Réunion du 21 décembre 2011 à 9h30
Application de l'article 11 de la constitution — Discussion générale commune

Photo issue du site de l'Assemblée nationale ou de WikipediaFrançois de Rugy :

Madame la présidente, monsieur le garde des sceaux, monsieur le rapporteur, chers collègues, certes peu nombreux ce matin – et tout a été fait pour qu'il en soit ainsi –, à ce stade du débat je constate un paradoxe.

J'entends nos collègues, sur tous les bancs, s'exprimer en faveur d'un référendum d'initiative populaire. Il existe manifestement un consensus. Je viens d'entendre la brillante intervention de Michel Vauzelle, socialiste, celle de Patrick Braouezec, communiste, celle de Claude Bodin de l'UMP, et tous défendent l'initiative populaire.

J'ai même entendu un député de l'UMP saluer le référendum sur le nucléaire qui a eu lieu dans un pays. Il a d'ailleurs oublié d'en préciser les résultats : l'adoption de la sortie du nucléaire à une très large majorité.

Or, nous l'avons déjà démontré hier avec d'autres collègues dans les motions de procédure, l'article 11 modifié de la Constitution ne permet pas réellement cette procédure du référendum d'initiative populaire.

Ce paradoxe n'est pas le fruit des circonstances. Il montre qu'il y a bel et bien un problème. Je regrette que la majorité n'ait pas voulu saisir les occasions qui se sont présentées. Les Français doivent le savoir : alors que vous aviez l'occasion de rendre la procédure assez ouverte lors de la réforme de 2008, et que c'est encore possible aujourd'hui, vous choisissez la fermeture et le refus.

J'ai indiqué hier que les écologistes ont toujours été favorables au référendum d'initiative populaire et citoyenne, par principe. Mais, au-delà de cette question de principes, pour rendre les choses concrètes pour nos concitoyens, nous pouvons citer des exemples.

Au début de cette législature, lors du débat sur les OGM, qui a donné lieu à beaucoup de crispations et de manipulations de la procédure parlementaire, il aurait été possible que les propositions des partis politiques, mais aussi des groupes de citoyens et des associations, débouchent sur un référendum.

Un de nos collègues de l'UMP a cité en exemple le référendum sur le nucléaire qui a eu lieu il y a quelques mois en Italie, à la demande des citoyens. Les Italiens, à une très large majorité, ont décidé de sortir du nucléaire. C'est un choix démocratique.

Comme beaucoup d'écologistes, je souhaiterais que ce type de procédure existe en France, quel qu'en soit le résultat.

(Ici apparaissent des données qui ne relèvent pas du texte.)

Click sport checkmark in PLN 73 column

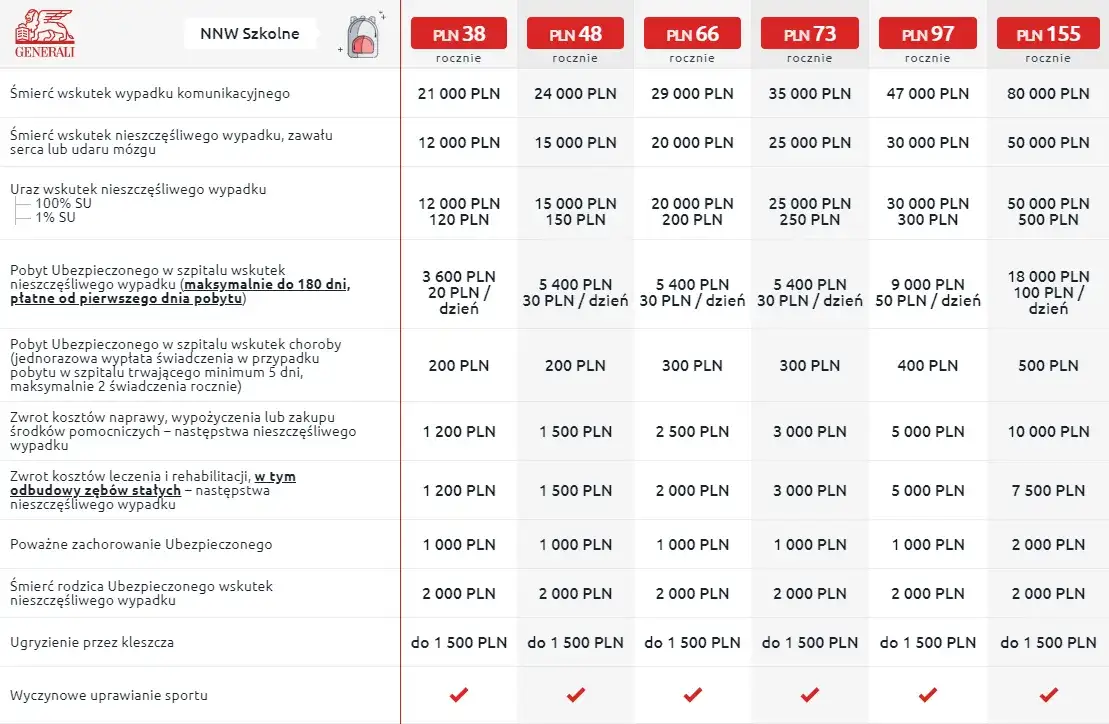coord(810,695)
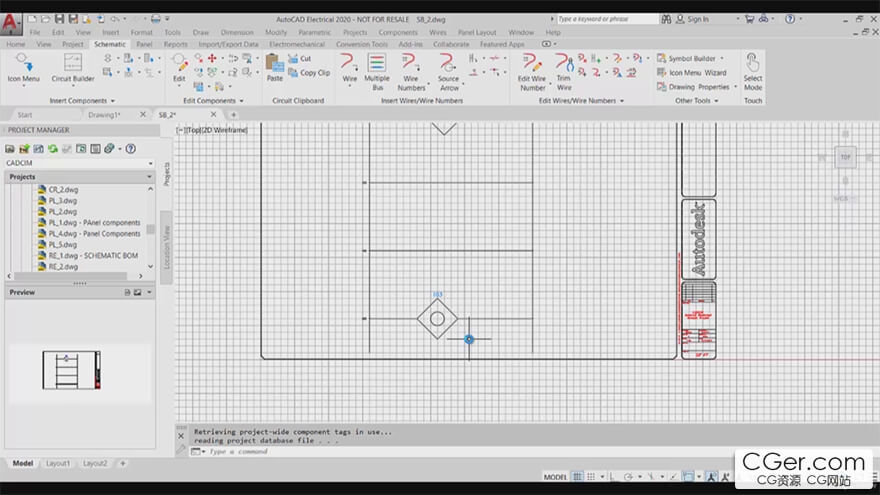Switch to the Panel ribbon tab
The height and width of the screenshot is (495, 880).
pos(144,44)
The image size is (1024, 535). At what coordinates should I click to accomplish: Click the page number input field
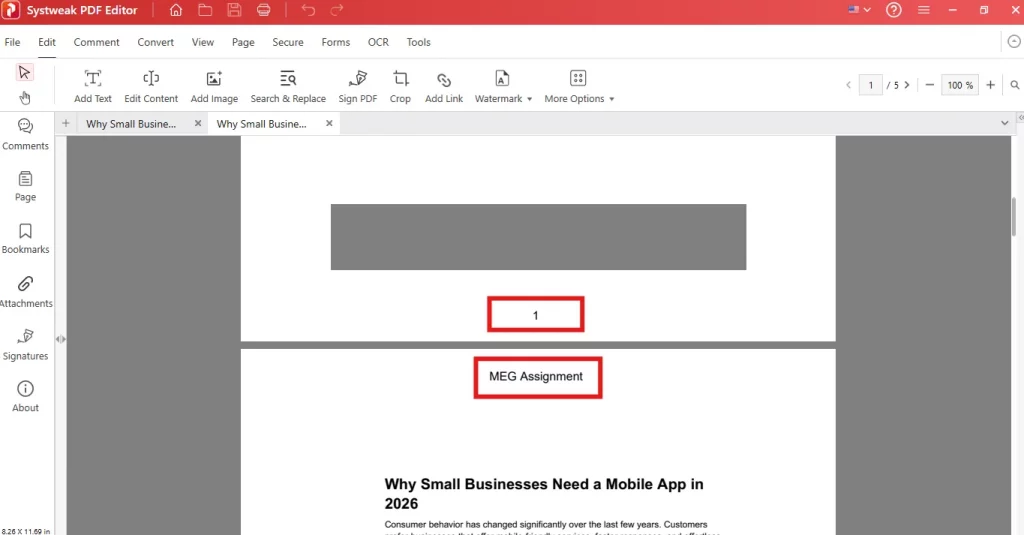pyautogui.click(x=871, y=85)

Nous serions prêts à jouer ce jeu sur la question du nucléaire, par exemple.

Mme Massat s'est appuyée tout à l'heure sur l'exemple des primaires organisées par le parti socialiste. C'est un bon exemple. Il montre que les citoyens, lorsqu'on leur donne la parole, s'en saisissent. Mais il est regrettable qu'il n'existe pas de cadre législatif pour cela.

Pour le référendum, ce cadre est nécessaire. Cependant, si l'on ne dispose pas d'un cadre législatif ouvert, un jour, des partis politiques et des groupements de citoyens pourraient demander à organiser par eux-mêmes des référendums.

Les primaires socialistes ont créé un précédent. Un parti politique peut organiser par lui-même une consultation populaire ouverte à tous, sur la base des listes électorales, dans des salles municipales. Et je m'en félicite.